This is very hard for me to believe. Could you give some reasoning for this
recommendation? Dr. Bob’s reply: This recommendation comes from Chi Chao Liu’s thesis. His massive study of thousands of
Weibull and log normal data sets with and without all types of suspensions
showed that the Weibull 2P is always more conservative in the lower tail than
the log normal. It also showed that for betas of one or less the mean square
error of the log normal was much greater, even an order of magnitude greater
than the Weibull 2P even when the data was log normal. For betas greater than
one the log normal MSE is slightly less than the Weibull 2p for log normal data
but the log normal B lives from the lower tail are always more optimistic than
the Weibull 2P B lives. Therefore, for engineering problems, we recommend the Weibull
2P for all samples with 20 failures or less. For more detail see Liu’s thesis
available as a free download from Paul Barringer’s
Website [abstract
or dissertation].
Interval and Inspection Data (return to index)
February 2003. With interval and inspection data I use the data shortcut to input points at the same value. For example, 88x9 means there nine failures occurred at time eightyeight. This data appears as the number 9 on the plot. If I change from median rank regression (MRR) to the Inspection Option the plot position of the 9 changes. Why? Dr. Bob’s reply: If you input the 9 failures in separately they would appear as a vertical column of points on the Weibull plot. With MRR the 9 is located in the middle of this column which is approximately where we expect the standard Weibull line to appear. With the Inspection Option the 9 is located at the topmost point of the column, where we expect the Inspection Option line to appear.
Mean Time Between Failure (MTBF) and Mean Time To Failure (MTTF) (return to index)
May 2003 What
is the difference between MTTF and MTBF? Dr. Bob’s reply: Mean Time To Failure (MTTF)
is the average life of the part. Mean
Time Between Failures (MTBF) is the average time between failures for all the
parts in the fleet. To estimate MTBF
divide the total operating time on all parts by the number of failures. With a “complete” sample, (no suspensions)

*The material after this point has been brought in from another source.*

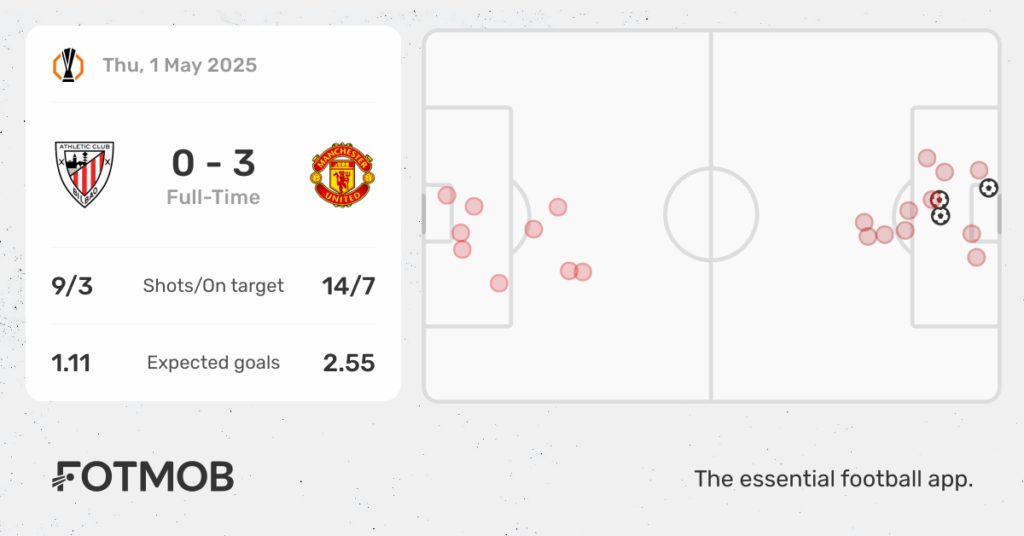
Task: Click the FotMob logo
Action: tap(142, 477)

the two parameters are identical. MTTF
does not change with or without suspensions other than statistical
scatter. MTBF is heavily influenced by
suspensions. For example for wearout failure modes a young fleet will have enormous MTBF
but MTTF does not change. For a very old
fleet that has been through many overhauls and parts replacements, MTBF will
converge toward MTTF.
These two parameters are different and have different applications. MTTF is the parameter of the exponential distribution and is related to eta, the characteristic life of the Weibull distribution. MTBF is used for fleets of repairable systems and is useful for maintainability analysis.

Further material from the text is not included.